Monsters are Other, the Other we fear.

Monsters are what—who—we don’t understand. Monsters are the enemy.

Lord of the Flies has always been one of my favorite books, because I believe one of its themes is this: Monsters are not external to us. Evil is not an outside force. We all have the capacity to be monsters, the capacity for evil. In Lord of the Flies, they call evil “The Beast,” and they think they can identify it in a single entity that can be killed. But the real beast is within them; the real danger is unleashing their own potential for violence. The real danger is their ruthless response to their own fears.

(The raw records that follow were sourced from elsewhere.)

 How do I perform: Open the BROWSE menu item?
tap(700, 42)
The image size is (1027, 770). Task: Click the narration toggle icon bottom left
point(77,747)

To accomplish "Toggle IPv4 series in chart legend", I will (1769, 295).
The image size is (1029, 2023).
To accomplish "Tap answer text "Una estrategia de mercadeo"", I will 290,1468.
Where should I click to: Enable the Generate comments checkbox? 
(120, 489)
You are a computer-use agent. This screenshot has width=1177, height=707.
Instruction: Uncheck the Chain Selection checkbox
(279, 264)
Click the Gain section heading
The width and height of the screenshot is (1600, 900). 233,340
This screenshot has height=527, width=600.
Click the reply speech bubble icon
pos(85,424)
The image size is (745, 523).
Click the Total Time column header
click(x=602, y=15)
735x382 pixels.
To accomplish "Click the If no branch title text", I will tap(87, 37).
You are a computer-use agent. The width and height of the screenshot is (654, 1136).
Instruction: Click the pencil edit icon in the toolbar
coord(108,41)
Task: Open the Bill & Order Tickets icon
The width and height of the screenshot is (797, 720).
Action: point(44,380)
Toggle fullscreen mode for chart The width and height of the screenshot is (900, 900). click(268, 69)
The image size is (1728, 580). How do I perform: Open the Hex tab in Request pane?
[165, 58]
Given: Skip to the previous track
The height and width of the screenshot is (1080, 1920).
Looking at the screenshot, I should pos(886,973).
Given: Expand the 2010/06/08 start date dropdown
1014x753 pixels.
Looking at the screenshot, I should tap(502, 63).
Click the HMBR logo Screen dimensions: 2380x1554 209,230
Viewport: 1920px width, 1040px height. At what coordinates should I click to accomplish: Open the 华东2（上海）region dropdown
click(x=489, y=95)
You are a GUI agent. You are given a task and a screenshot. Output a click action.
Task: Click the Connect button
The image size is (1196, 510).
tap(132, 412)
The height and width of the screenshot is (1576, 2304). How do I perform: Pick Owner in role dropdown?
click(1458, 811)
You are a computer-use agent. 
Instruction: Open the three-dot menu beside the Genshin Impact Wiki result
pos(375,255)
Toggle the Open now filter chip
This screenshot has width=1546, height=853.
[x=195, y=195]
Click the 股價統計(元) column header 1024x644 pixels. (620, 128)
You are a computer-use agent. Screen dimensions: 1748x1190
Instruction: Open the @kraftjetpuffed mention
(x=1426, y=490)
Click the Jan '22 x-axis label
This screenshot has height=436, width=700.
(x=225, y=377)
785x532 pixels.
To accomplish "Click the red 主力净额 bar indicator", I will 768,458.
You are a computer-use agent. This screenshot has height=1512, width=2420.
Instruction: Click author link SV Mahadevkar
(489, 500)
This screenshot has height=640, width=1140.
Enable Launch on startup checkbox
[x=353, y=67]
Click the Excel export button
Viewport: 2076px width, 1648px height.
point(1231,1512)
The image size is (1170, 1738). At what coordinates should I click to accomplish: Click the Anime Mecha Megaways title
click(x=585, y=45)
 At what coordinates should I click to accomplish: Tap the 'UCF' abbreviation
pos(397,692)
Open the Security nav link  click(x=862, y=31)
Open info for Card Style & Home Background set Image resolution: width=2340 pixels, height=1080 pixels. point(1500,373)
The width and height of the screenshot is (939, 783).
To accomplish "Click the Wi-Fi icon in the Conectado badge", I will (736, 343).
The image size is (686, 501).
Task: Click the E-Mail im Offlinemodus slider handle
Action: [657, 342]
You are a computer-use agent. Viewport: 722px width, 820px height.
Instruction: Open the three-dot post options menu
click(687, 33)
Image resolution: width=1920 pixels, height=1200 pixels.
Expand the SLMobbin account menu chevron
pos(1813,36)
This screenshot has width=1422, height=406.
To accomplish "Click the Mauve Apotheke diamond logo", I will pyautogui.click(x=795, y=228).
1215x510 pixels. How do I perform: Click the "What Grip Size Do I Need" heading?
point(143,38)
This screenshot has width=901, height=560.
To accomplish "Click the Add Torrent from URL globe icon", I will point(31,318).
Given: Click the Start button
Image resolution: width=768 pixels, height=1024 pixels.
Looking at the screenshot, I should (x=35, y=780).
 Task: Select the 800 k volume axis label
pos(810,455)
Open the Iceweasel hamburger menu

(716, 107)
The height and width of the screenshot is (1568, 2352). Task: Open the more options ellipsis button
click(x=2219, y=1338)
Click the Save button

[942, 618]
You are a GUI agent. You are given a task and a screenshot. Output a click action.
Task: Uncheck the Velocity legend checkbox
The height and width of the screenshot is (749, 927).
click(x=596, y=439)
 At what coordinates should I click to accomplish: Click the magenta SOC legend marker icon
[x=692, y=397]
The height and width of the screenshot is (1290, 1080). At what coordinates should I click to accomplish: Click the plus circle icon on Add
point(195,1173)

Monster stories show us this: the beast intent on hurting us, the beast who must be conquered. It is a zombie, or a vampire, or a giant lizard, or even just a blob. It is a killer shark, or an evil genius, or a wicked witch, or a vengeful ghost. It makes us feel good, and temporarily safe, to think that evil can be consolidated in one form and destroyed, ended, overcome.

But there is always another beast to replace that one.

A subset of monster stories lets us see the good within the alleged monster. King Kong has his gentle side. Beauty’s Beast has inner nobility. The Cullens have trained themselves not to hunt people. If the monster is not wholly evil, then the monster is just like us: a mix of selfless and selfish impulses, a mix of love and hatred.

 Certainly there are characters, and people, who behave monstrously, whose actions must be checked. They have stopped checking their own actions, have allowed the beast inside to take over. Our only mistake is in thinking of them as wholly Other, as monolithic embodiments of evil completely separate from ourselves.

Our responsibility is to keep an eye on our own inner monsters.